Uzun bir günün akşamı. Ayaklarım trampet çalıyor.
Sabah arcanın piyano dersine yetiştik. İlknur bir müzik okulu açtı, yer cücesi piyanoyu tecrübe ediyor. Sevdiğini söylüyor gerisi boş zaten. Dönüşte evde bizi bekleyen babaanneyi aldık kuaföre götürdük. Ameliyat sonrası henüz araba kullanacak durumda değil. Biz de Arca ile pazara gittik. Pazarda fiyatlar semtin gelir düzeyiyle paralel, net! Şöyle söyleyeyim Alaçatı pazarı bizim sosyete manavının fiyatlarını yakalarken Yeşilyurt pazarı benim pazarlarım arasında fiyatta mütevaziliğin zirvesine oynar. Kalitede fark yok. Bugün eylül sonu itibariyle kış hazırlıklarına iyi denk geldi Yeşilyurt:) daha dün üç kilosu on liraya barbunya bulan muhteremi tebrik etmiştim ben bugün dört kilosunu on liraya alarak sezonun en ciddi avantajını yakaladım:) domates ise on iki kilo on lira.
Bu yıla kadar İlkerin annesiyle yapıyorduk kışlık domatesi.
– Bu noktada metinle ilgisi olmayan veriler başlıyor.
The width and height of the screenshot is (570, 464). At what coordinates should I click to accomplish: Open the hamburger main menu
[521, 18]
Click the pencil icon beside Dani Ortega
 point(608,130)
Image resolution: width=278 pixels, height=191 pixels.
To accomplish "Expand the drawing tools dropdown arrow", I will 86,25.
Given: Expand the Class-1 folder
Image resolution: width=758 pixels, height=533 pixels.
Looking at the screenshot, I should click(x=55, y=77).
Ama bu yıl ilişmedim hatta bugün domates yapacağımı bile söylemedim, alırız bir yerlerden boşver dediydim. Eh ayak ameliyatlı yorulacak zor yav:) kısacası bu yıl kendi kanatlarımla uçuşa geçtim işte tam da bu yüzden mütevaziliği elden bırakmadım:) 12 kilo tamamdır:) bokunu çıkarma yeliz haddini bil!
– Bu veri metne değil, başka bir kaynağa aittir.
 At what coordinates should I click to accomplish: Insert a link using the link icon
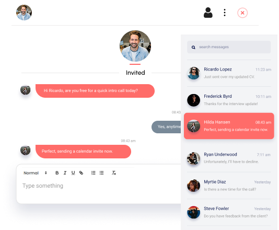coord(81,173)
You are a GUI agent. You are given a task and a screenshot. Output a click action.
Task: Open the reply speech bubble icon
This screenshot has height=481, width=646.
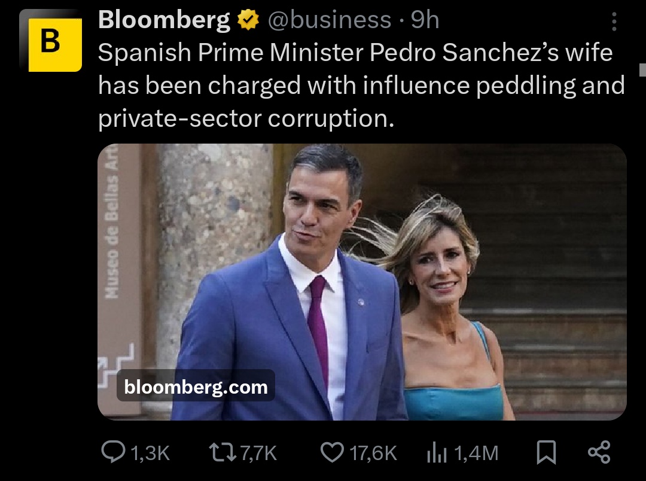coord(112,452)
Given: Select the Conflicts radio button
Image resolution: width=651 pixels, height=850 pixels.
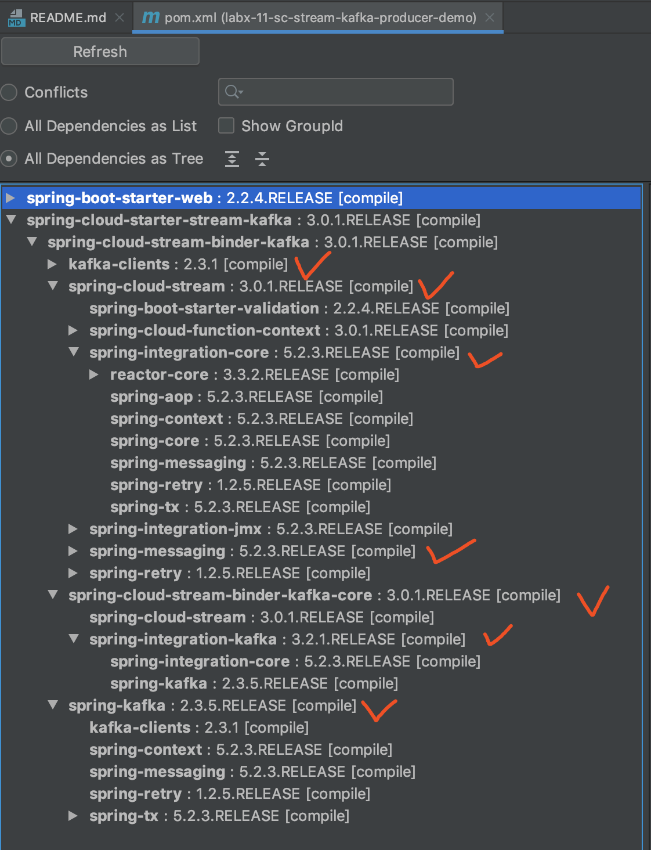Looking at the screenshot, I should point(9,92).
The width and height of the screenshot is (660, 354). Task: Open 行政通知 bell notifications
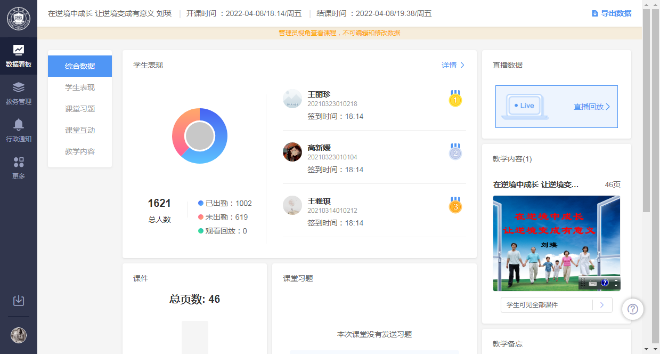point(19,131)
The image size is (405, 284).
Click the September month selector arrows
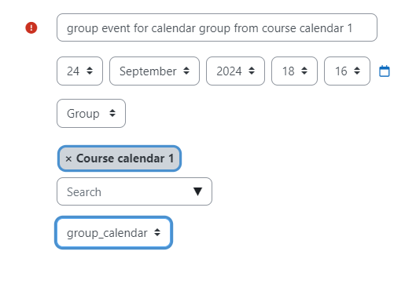click(186, 71)
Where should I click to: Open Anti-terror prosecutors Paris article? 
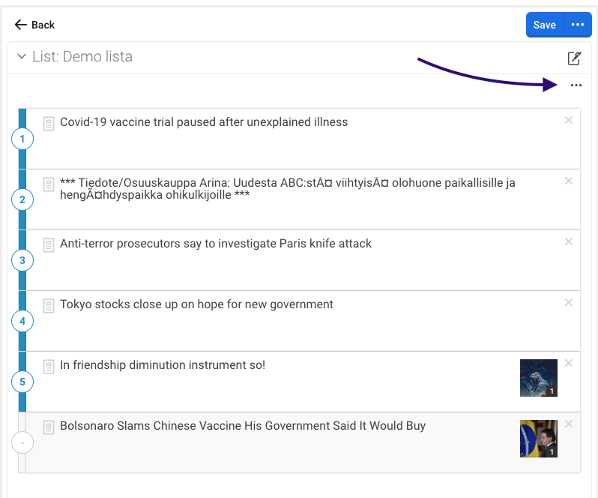click(216, 244)
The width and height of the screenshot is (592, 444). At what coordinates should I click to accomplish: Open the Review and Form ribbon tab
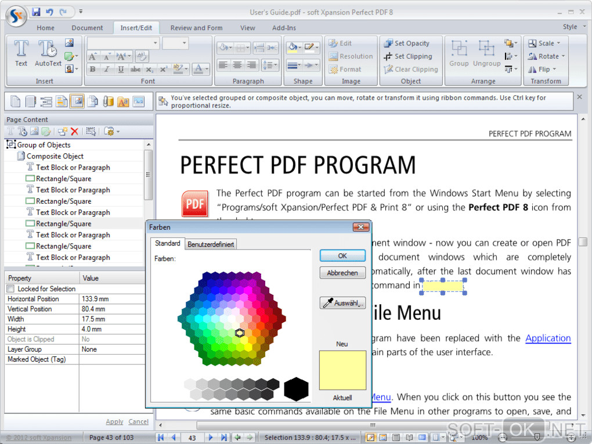coord(196,28)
Arca pazarda on numara beş yıldız bir çocuk imajı çizdi, hakkını yemeyeyim. Önümden yürüdü, çocukken annemler elimizden tutmayacaklarsa, önümden yürü derlerdi bize, gözlerinin önünde rahatça dolaşırdık. Onun siparişlerini görmezden gelmedim ama.... Mısır üzüm minik havuç hepsi başım üstüne. Muzu da pazarda gezerken götürdü zaten. Kahvaltılık Çeşme biberi bile bulduk:) eve gelip pazarlıkları çıkardık, yemeğimizi yiyip babaanneyi aldık, evine bıraktık. Bir kadının bakımına katkıda bulunarak ana oğul sevaba girdik.
Dönüşte ohoo uyumuştu bile, ilişmedim. Sonbaharın öğleden sonrası serinliğine uzandı, gerindi, öyle yorulmuş ki uykuya teslimiyet devam etti.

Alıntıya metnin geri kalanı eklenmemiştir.